I have an unbalanced panel of monthly bond returns and would like to regress them on several possible return-drivers. There is cross-sectional correlation in the residuals. In this case, Peterson shows that there are two ways to estimate the model (Peterson (2009): Estimating Standard Errors in Finance Panel Data Sets: Comparing Approaches):
- Fama MacBeth (by using the pmg() function in R): In the first step, pmg() runs cross sectional regressions for every single month. In the second step the average over the estimates is taken. The standard deviations of the cross-sectional regression estimates are used to generate the sampling Errors for these estimates.
Fama_MacBeth<-pmg(R~SIZE+MOMENTUM+VOLA+Rating+Value+Duration+Liquidit, data=Data_Z, index=c("Date","ISIN"))
- Pooles OLS with standard Errors clustered by time
OLS_Pooling<-plm(R~SIZE)+MOMENTUM)+VOLA)+Value+Rating+Duration+Liquidity, data=Data_Z, model='pooling', index=c('ISIN', 'Date'))

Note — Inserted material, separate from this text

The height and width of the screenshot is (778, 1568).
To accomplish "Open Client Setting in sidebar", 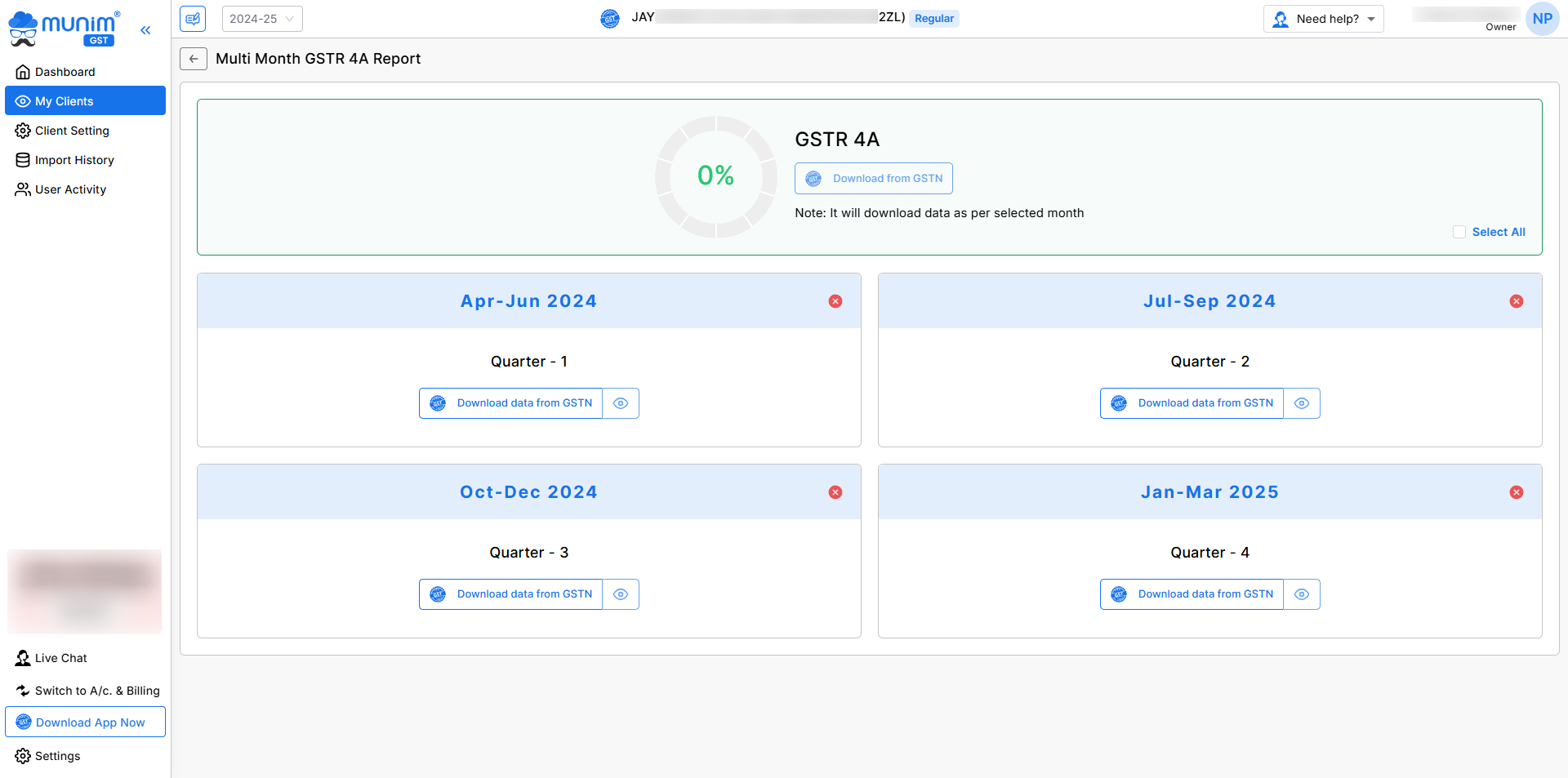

Pooling_Test<- coeftest(OLS_Pooling, vcov=function(x) vcovHC(x, cluster="time", type="HC1"))
My results below are quite different for Pooled OLS and Fama MacBeth. I know that some degree od deviation is normal, but in my case even some positive and negativ signs are different.
Dependent variable:
----------------------------
R
coefficient mean
test groups
Pooled OLS Fama MacBeth
(1) (2)
------------------------------------------------
Beta.DEF -0.093 0.061*
(0.061) (0.034)
SIZE -0.131*** -0.043**
(0.020) (0.017)
MOMENTUM -0.007 0.008
(0.054) (0.014)
VOLA -0.257*** -0.022
(0.051) (0.017)
Value -0.128*** 0.019***
(0.023) (0.007)
Rating 0.180*** -0.013***
(0.015) (0.003)
Duration 0.073*** 0.021*
(0.017) (0.012)
Liquidity 0.004* 0.027***
(0.002) (0.005)
Constant -2.386*** -1.432***
(0.140) (0.099)
------------------------------------------------
Observations 335,369
R2 0.378
================================================
Note: *p<0.1; **p<0.05; ***p<0.01
Do you have any suggestion how to deal with these results? Any idea what went wrong?